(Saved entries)
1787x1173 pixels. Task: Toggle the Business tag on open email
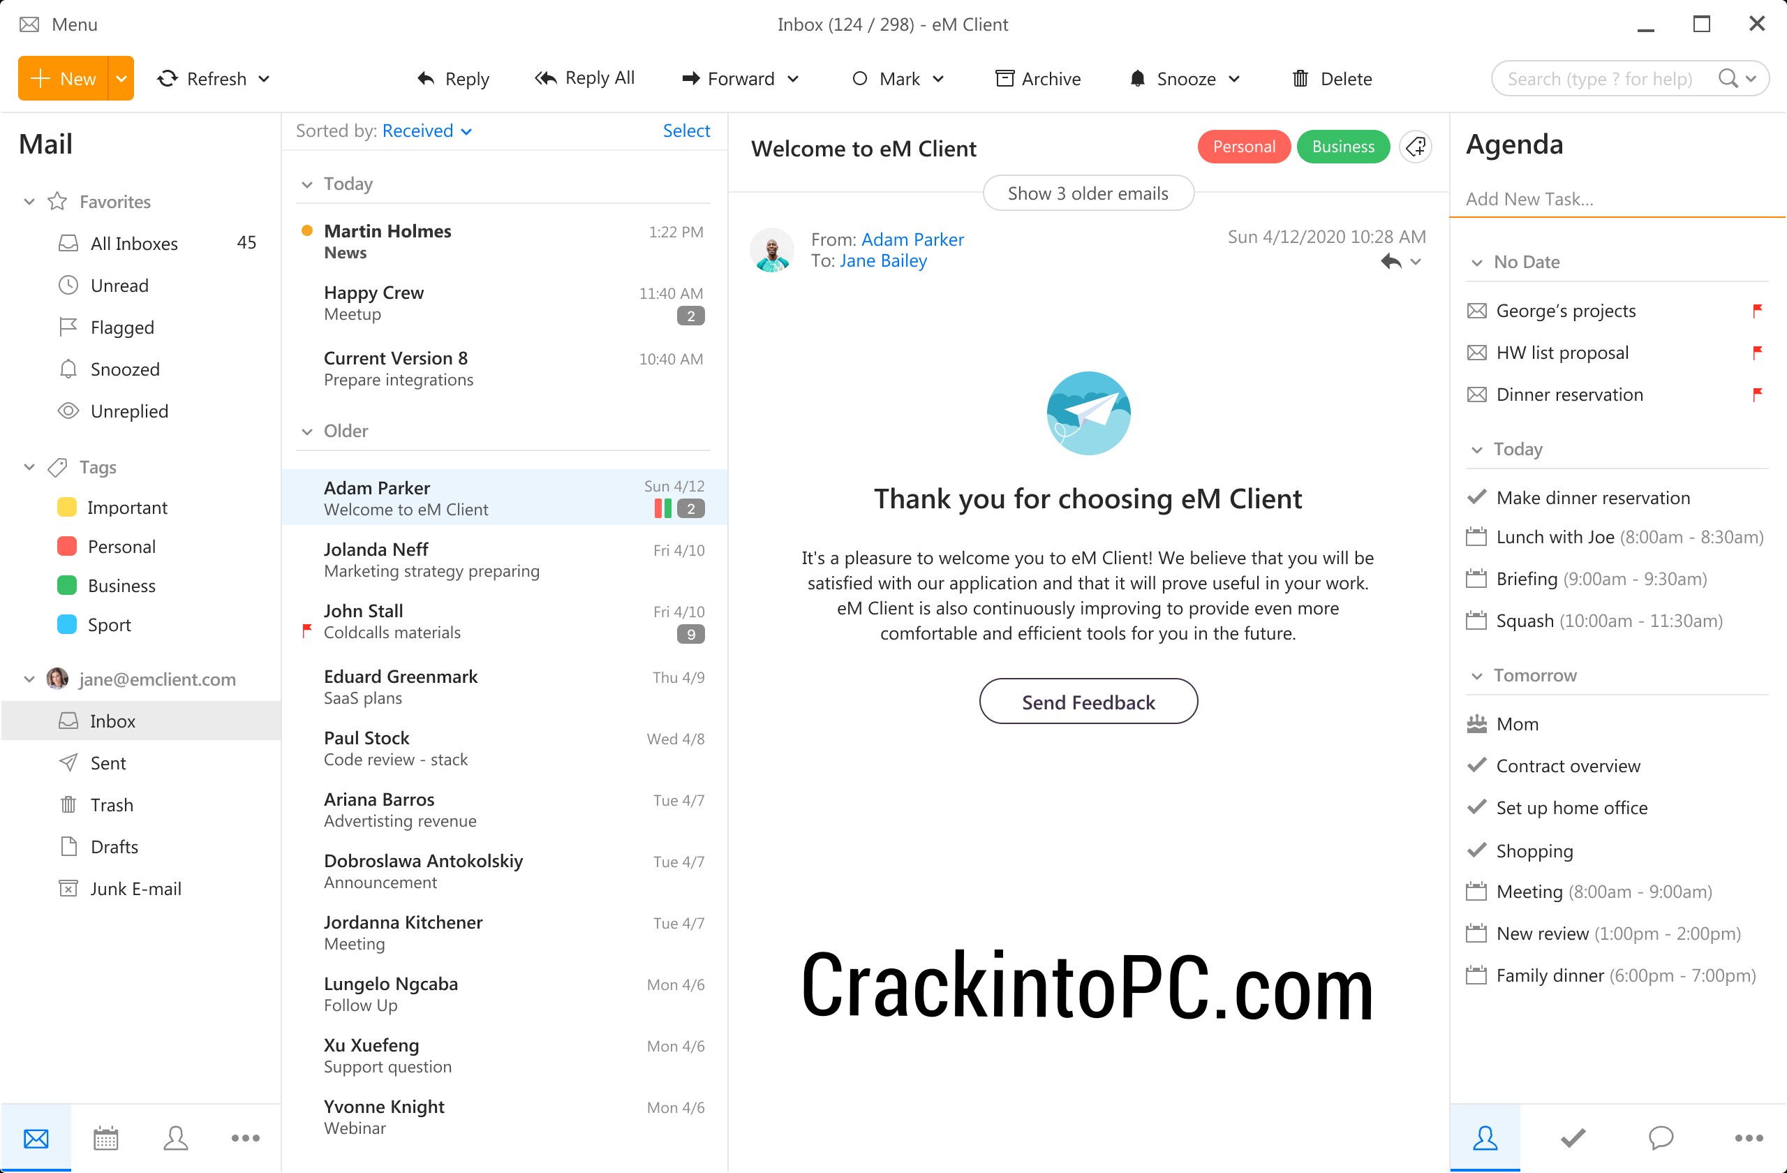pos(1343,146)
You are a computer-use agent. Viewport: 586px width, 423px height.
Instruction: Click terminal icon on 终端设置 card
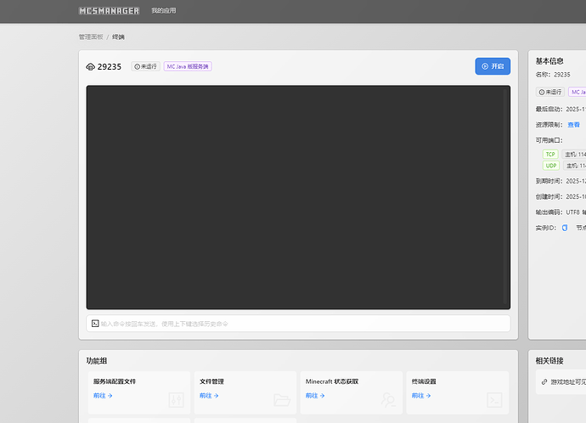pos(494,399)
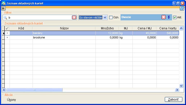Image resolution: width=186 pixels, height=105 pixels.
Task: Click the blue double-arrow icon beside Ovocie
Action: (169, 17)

■ WORK TO COMPLETE ■
Leaving out every picture, transcribe exactly the lines from the line that contains "You are a computer-use" through the final line of the entries above.

■ TASK RESULT ■
You are a computer-use agent. Viewport: 586px width, 423px height.
Instruction: Click terminal icon on 终端设置 card
pos(494,399)
Image resolution: width=186 pixels, height=105 pixels.
Task: Click the blue double-arrow icon beside Ovocie
Action: (169, 17)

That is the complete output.